A concrete example of us experimenting with this in Sculptor is that there’s a beta feature called Suggestions. And it’s still very early, but it basically looks at your code base and suggests fixes, improvements, and refactors, directions you can go based on what it looks like you’re trying to do. And in theory, the suggestions, they’re proactive. And so they’re kind of telling you things about your code base that you might not know about. And they’re telling you things that you might end up learning. So we’ve had some users who are like, I didn’t realize that I shouldn’t expose my API key in plain text. Cool. Didn’t know that was a security best practice. Or like, I didn’t realize that I had like five copies of this function that were slightly different from each other. And actually, there was this better way of doing things that’s like the default standard. So that kind of proactive teaching, I think, could be part of a system that is an environment, is like an end user programming environment.
The ambitious way I think about Sculptor is like, if we could make this into an end user programming environment, that would be awesome. On the system side, how do you make the system, outside of user education, how do you make the system actually more tailorable? I’m curious for your thoughts here, but I was thinking about interfaces and how some interfaces feel like they might be more amenable to tailorability than others.

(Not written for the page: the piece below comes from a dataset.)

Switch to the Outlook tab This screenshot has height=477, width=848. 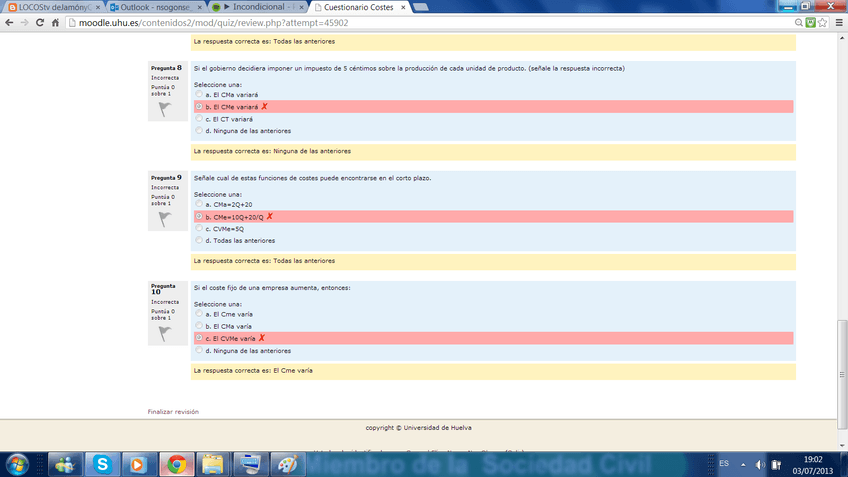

For example, this might be a terrible example, and might not actually satisfy this requirement. I’m going to try it anyway. And I’m curious what you think about more tailorable interfaces. But for example, the other day I was using MailChimp, and I was trying to send a plain text email. And I could not figure out how to send a plain text email in MailChimp. This is extremely difficult. And I was like, man, it would be really nice if I had a retrieval UI where I could send some messages in chat and it finds the API endpoint that is the plaintext email function and then gives me a UI that is the plaintext email. That would be really nice. Then I could learn, OK, do you have a plaintext email endpoint first. And second, if you don’t, then maybe that would be an entry point for me to build one, something like that. So if an app is no navigation, none of these other dependencies, it’s like retrieval only, like only retrieve API endpoints that take actions. Like maybe that lets me like build more actions on top of the systems, the system. I don’t know. What do you think?
Geoffrey Litt (46:37)
I think you’re getting at a really big question, which is how are UIs going to evolve in this new age? I think we might have talked a bit on Twitter about this too, like navigation-free apps or whatever. Yeah. So let me get at your question indirectly. So I promise I’ll come back to it. So I think command lines are really interesting. We’ve left them behind for good reasons. GUIs are better in a lot of ways. But there was a really interesting quality that command lines had, which was that when you do stuff manually one time, it’s the same way you do it if you want to automate it or build on top of it. While you’re in the course of normal use, you’re kind of picking up this underlying structure that ends up being really useful if you ever want to build on top of the thing. Someone had this great phrase, like a CLI is like a mediocre GUI and a mediocre API both. And that’s what makes it great, which I think is really lovely. What you’re talking about, I think a big problem with GUIs is that they lack a lot of hooks and compositionality for building on top of and going further with. They kind of tend to actually not really expose you to what are the underlying things I can actually do in the system and how could I recompose those in different ways? And so I think that’s a big question and challenge for me is, can we retain the benefits of graphical interfaces, things like discoverability, things like data visualization, which I think is really underused in a lot of LLM interfaces showing this stuff. But can we also figure out how to make it obvious that you can go further than what this one GUI lets you do and let you in on the internal structure? One concrete starting point could be, in a lot of power user apps like Photoshop, when you do stuff, there’s an undo stack that shows you everything you’ve done in a list. So it’s reifying actions you’re taking as steps. And then that’s the building off point for macro recordings and kind of like automations. And I think I wonder, could we have more computing environments where as you do stuff, you see the things you did as things? And then you go from there.
Kanjun Qiu (49:02)
Mm-hmm. That’s really interesting. Building on that a little bit, something that we think a lot, we work on AI agents, agents take actions, and I think there’s a difference between displaying information and taking actions. And the description, actually what you described about a CLI as a mediocre GUI and a mediocre API is really interesting because CLI tools are primarily for taking actions. They’re not very good for displaying information.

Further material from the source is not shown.